## Available records
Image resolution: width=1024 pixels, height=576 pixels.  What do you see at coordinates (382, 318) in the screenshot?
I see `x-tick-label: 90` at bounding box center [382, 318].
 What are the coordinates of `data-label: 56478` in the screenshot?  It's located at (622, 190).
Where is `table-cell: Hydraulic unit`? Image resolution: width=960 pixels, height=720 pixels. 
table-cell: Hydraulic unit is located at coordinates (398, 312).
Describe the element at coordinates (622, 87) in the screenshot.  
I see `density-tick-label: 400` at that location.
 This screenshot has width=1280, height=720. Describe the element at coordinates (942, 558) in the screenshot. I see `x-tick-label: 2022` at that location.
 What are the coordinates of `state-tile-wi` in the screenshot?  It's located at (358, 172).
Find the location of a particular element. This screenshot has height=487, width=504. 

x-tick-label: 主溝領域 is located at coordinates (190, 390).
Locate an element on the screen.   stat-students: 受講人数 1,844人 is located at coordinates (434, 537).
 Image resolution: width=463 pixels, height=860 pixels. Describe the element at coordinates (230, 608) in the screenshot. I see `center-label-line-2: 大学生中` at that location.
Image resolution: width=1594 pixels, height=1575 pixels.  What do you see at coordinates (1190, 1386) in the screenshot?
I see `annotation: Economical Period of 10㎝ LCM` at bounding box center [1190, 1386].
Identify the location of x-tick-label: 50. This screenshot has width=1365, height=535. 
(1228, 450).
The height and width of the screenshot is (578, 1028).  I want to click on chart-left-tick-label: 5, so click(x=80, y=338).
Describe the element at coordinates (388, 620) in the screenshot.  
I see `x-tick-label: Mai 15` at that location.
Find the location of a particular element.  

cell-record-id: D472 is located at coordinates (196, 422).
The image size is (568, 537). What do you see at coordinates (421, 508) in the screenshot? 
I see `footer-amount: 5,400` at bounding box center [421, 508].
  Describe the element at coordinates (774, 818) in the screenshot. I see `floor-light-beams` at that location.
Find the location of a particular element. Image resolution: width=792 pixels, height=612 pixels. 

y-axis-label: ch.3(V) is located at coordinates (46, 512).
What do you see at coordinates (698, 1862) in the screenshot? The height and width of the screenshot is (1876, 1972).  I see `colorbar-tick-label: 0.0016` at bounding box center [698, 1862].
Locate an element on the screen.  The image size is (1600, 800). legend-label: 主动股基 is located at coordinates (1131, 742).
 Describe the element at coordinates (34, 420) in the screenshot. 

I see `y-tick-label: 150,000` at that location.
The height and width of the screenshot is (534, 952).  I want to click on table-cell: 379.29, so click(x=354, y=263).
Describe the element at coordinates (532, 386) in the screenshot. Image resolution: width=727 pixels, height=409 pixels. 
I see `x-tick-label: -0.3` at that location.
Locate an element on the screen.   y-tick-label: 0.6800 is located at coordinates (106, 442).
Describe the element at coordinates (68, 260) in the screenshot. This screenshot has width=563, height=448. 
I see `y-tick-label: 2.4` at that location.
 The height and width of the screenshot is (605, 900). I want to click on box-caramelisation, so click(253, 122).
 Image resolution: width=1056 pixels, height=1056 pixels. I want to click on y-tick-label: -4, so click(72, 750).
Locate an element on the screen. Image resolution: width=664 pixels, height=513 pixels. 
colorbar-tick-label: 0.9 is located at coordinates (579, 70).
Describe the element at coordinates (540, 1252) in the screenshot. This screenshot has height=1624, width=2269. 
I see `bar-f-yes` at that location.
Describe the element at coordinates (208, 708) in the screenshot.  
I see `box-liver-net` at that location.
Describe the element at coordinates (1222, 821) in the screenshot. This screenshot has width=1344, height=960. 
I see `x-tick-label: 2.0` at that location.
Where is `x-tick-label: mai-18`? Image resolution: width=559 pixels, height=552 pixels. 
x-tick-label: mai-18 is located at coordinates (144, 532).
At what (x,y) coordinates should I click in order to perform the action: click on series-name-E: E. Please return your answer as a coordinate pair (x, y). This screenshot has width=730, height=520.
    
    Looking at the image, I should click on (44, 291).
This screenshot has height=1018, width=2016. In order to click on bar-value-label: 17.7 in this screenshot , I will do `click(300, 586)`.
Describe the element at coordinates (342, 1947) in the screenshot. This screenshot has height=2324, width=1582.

## Task prompt
Copy all of the items above word for word, leaving nothing out and changing nothing.

## Reply
Image resolution: width=1024 pixels, height=576 pixels.  What do you see at coordinates (382, 318) in the screenshot?
I see `x-tick-label: 90` at bounding box center [382, 318].
 What are the coordinates of `data-label: 56478` in the screenshot?  It's located at (622, 190).
Where is `table-cell: Hydraulic unit`? Image resolution: width=960 pixels, height=720 pixels. 
table-cell: Hydraulic unit is located at coordinates (398, 312).
Describe the element at coordinates (622, 87) in the screenshot.  
I see `density-tick-label: 400` at that location.
 This screenshot has width=1280, height=720. Describe the element at coordinates (942, 558) in the screenshot. I see `x-tick-label: 2022` at that location.
 What are the coordinates of `state-tile-wi` in the screenshot?  It's located at (358, 172).
Find the location of a particular element. This screenshot has height=487, width=504. 

x-tick-label: 主溝領域 is located at coordinates (190, 390).
Locate an element on the screen.   stat-students: 受講人数 1,844人 is located at coordinates (434, 537).
 Image resolution: width=463 pixels, height=860 pixels. Describe the element at coordinates (230, 608) in the screenshot. I see `center-label-line-2: 大学生中` at that location.
Image resolution: width=1594 pixels, height=1575 pixels.  What do you see at coordinates (1190, 1386) in the screenshot?
I see `annotation: Economical Period of 10㎝ LCM` at bounding box center [1190, 1386].
Identify the location of x-tick-label: 50. This screenshot has width=1365, height=535. 
(1228, 450).
The height and width of the screenshot is (578, 1028).  I want to click on chart-left-tick-label: 5, so click(x=80, y=338).
Describe the element at coordinates (388, 620) in the screenshot.  
I see `x-tick-label: Mai 15` at that location.
Find the location of a particular element.  

cell-record-id: D472 is located at coordinates (196, 422).
The image size is (568, 537). What do you see at coordinates (421, 508) in the screenshot? 
I see `footer-amount: 5,400` at bounding box center [421, 508].
  Describe the element at coordinates (774, 818) in the screenshot. I see `floor-light-beams` at that location.
Find the location of a particular element. Image resolution: width=792 pixels, height=612 pixels. 

y-axis-label: ch.3(V) is located at coordinates (46, 512).
What do you see at coordinates (698, 1862) in the screenshot? The height and width of the screenshot is (1876, 1972).  I see `colorbar-tick-label: 0.0016` at bounding box center [698, 1862].
Locate an element on the screen.  The image size is (1600, 800). legend-label: 主动股基 is located at coordinates (1131, 742).
 Describe the element at coordinates (34, 420) in the screenshot. 

I see `y-tick-label: 150,000` at that location.
The height and width of the screenshot is (534, 952).  I want to click on table-cell: 379.29, so click(x=354, y=263).
Describe the element at coordinates (532, 386) in the screenshot. Image resolution: width=727 pixels, height=409 pixels. 
I see `x-tick-label: -0.3` at that location.
Locate an element on the screen.   y-tick-label: 0.6800 is located at coordinates (106, 442).
Describe the element at coordinates (68, 260) in the screenshot. This screenshot has width=563, height=448. 
I see `y-tick-label: 2.4` at that location.
 The height and width of the screenshot is (605, 900). I want to click on box-caramelisation, so click(253, 122).
 Image resolution: width=1056 pixels, height=1056 pixels. I want to click on y-tick-label: -4, so click(72, 750).
Locate an element on the screen. Image resolution: width=664 pixels, height=513 pixels. 
colorbar-tick-label: 0.9 is located at coordinates (579, 70).
Describe the element at coordinates (540, 1252) in the screenshot. This screenshot has height=1624, width=2269. 
I see `bar-f-yes` at that location.
Describe the element at coordinates (208, 708) in the screenshot.  
I see `box-liver-net` at that location.
Describe the element at coordinates (1222, 821) in the screenshot. This screenshot has width=1344, height=960. 
I see `x-tick-label: 2.0` at that location.
Where is `x-tick-label: mai-18`? Image resolution: width=559 pixels, height=552 pixels. 
x-tick-label: mai-18 is located at coordinates (144, 532).
At what (x,y) coordinates should I click in order to perform the action: click on series-name-E: E. Please return your answer as a coordinate pair (x, y). This screenshot has width=730, height=520.
    
    Looking at the image, I should click on (44, 291).
This screenshot has height=1018, width=2016. In order to click on bar-value-label: 17.7 in this screenshot , I will do `click(300, 586)`.
Describe the element at coordinates (342, 1947) in the screenshot. This screenshot has height=2324, width=1582.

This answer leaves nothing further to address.